`NO_(2)` required for a reaction is produced by the decomposition of `N_(2)O_(5)` is as per the equatiion `2N_(2)O_(5)(g)to4NO_(2)(g)+O_(2)(g)`. The initial concentration fo `N_(2)O_(5)` is `3.00 "mol"L^(-1)` and it is `2.75 "mol"L^(-1)` after 30 minutes. The rate of formation of `NO_(2)` is `1.67xx10^(-x) "mol" L^(-1)"min"^(-1)`. the numerical value of x is __________.

To solve the problem, we need to determine the rate of formation of \( NO_2 \) from the decomposition of \( N_2O_5 \) based on the given reaction and concentration changes. ### Step-by-Step Solution: 1. **Write the balanced chemical equation**: \[ 2 N_2O_5(g) \rightarrow 4 NO_2(g) + O_2(g) \] 2. **Identify initial and final concentrations**: - Initial concentration of \( N_2O_5 \): \( [N_2O_5]_0 = 3.00 \, \text{mol/L} \) - Final concentration of \( N_2O_5 \) after 30 minutes: \( [N_2O_5]_t = 2.75 \, \text{mol/L} \) 3. **Calculate the change in concentration of \( N_2O_5 \)**: \[ \Delta [N_2O_5] = [N_2O_5]_0 - [N_2O_5]_t = 3.00 - 2.75 = 0.25 \, \text{mol/L} \] 4. **Determine the rate of decomposition of \( N_2O_5 \)**: The rate of decomposition is given by: \[ \text{Rate} = -\frac{1}{2} \frac{\Delta [N_2O_5]}{\Delta t} \] Here, \( \Delta t = 30 \, \text{minutes} = 30 \, \text{min} \).
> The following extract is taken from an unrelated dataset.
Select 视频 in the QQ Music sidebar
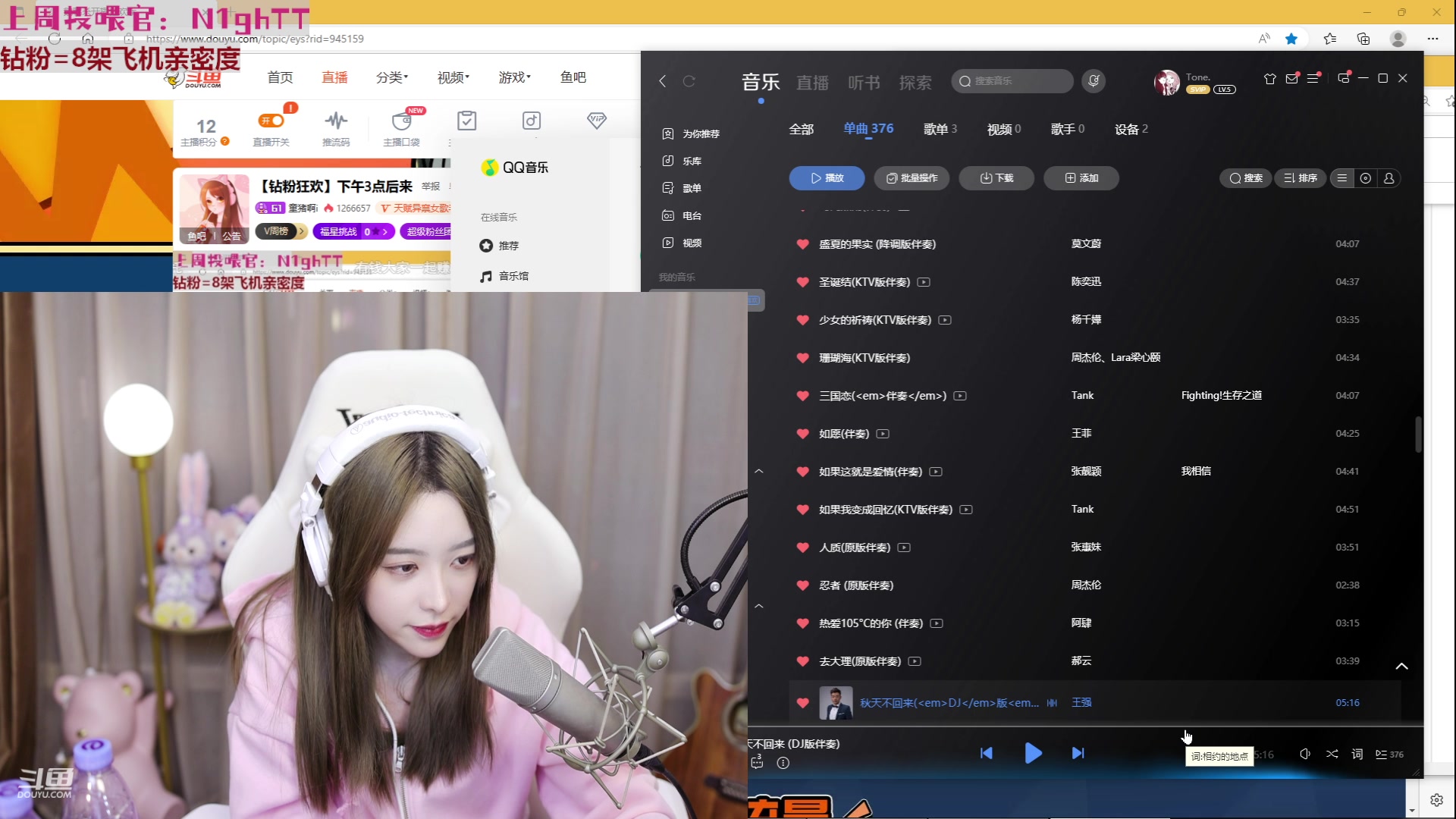pyautogui.click(x=691, y=243)
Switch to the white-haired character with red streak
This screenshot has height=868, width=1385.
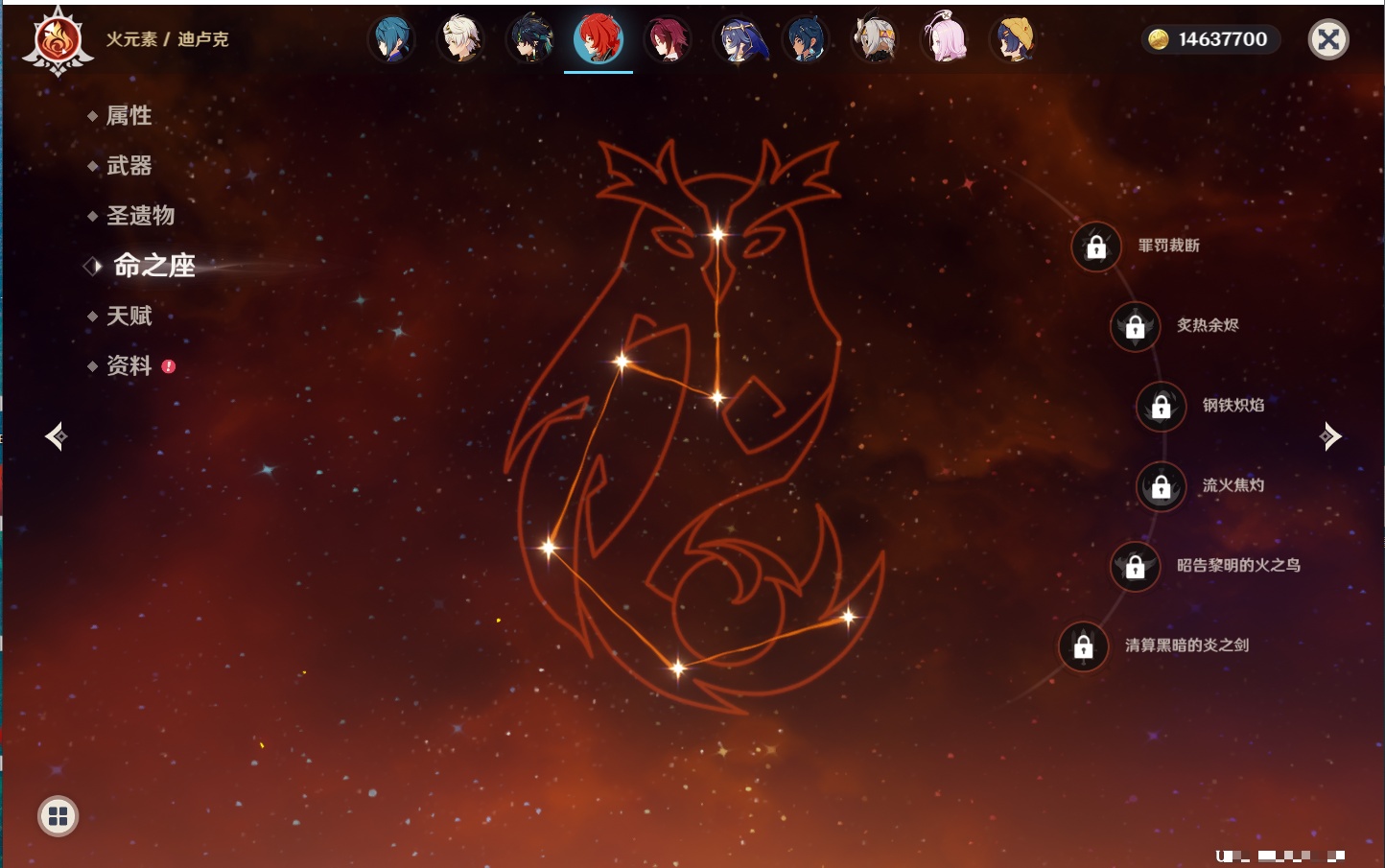point(460,39)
Substituting the values: \[ \text{Rate} = -\frac{1}{2} \frac{0.25 \, \text{mol/L}}{30 \, \text{min}} = -\frac{0.25}{60} = -0.004167 \, \text{mol/L/min} \] 5. **Convert to positive rate**: Since we are interested in the rate of formation of \( NO_2 \), we take the positive value: \[ \text{Rate of formation of } NO_2 = \frac{4}{2} \times \text{Rate of decomposition of } N_2O_5 = 2 \times 0.004167 = 0.008334 \, \text{mol/L/min} \] 6. **Express the rate in scientific notation**: \[ 0.008334 \, \text{mol/L/min} = 8.334 \times 10^{-3} \, \text{mol/L/min} \] 7. **Compare with the given rate of formation**: The problem states that the rate of formation of \( NO_2 \) is given as: \[ 1.67 \times 10^{-x} \, \text{mol/L/min} \] Setting the two expressions equal: \[ 8.334 \times 10^{-3} = 1.67 \times 10^{-x} \] 8. **Solve for \( x \)**: Rearranging gives: \[ 8.334 = 1.67 \times 10^{3-x} \] Dividing both sides by 1.67: \[ \frac{8.334}{1.67} = 10^{3-x} \] Calculating the left side: \[ 4.99 \approx 5 \implies 10^{3-x} = 5 \] Taking logarithm base 10: \[ 3 - x = \log_{10}(5) \approx 0.699 \] Thus, \[ x \approx 3 - 0.699 \approx 2.301 \implies x \approx 2 \] ### Final Answer: The numerical value of \( x \) is \( 2 \).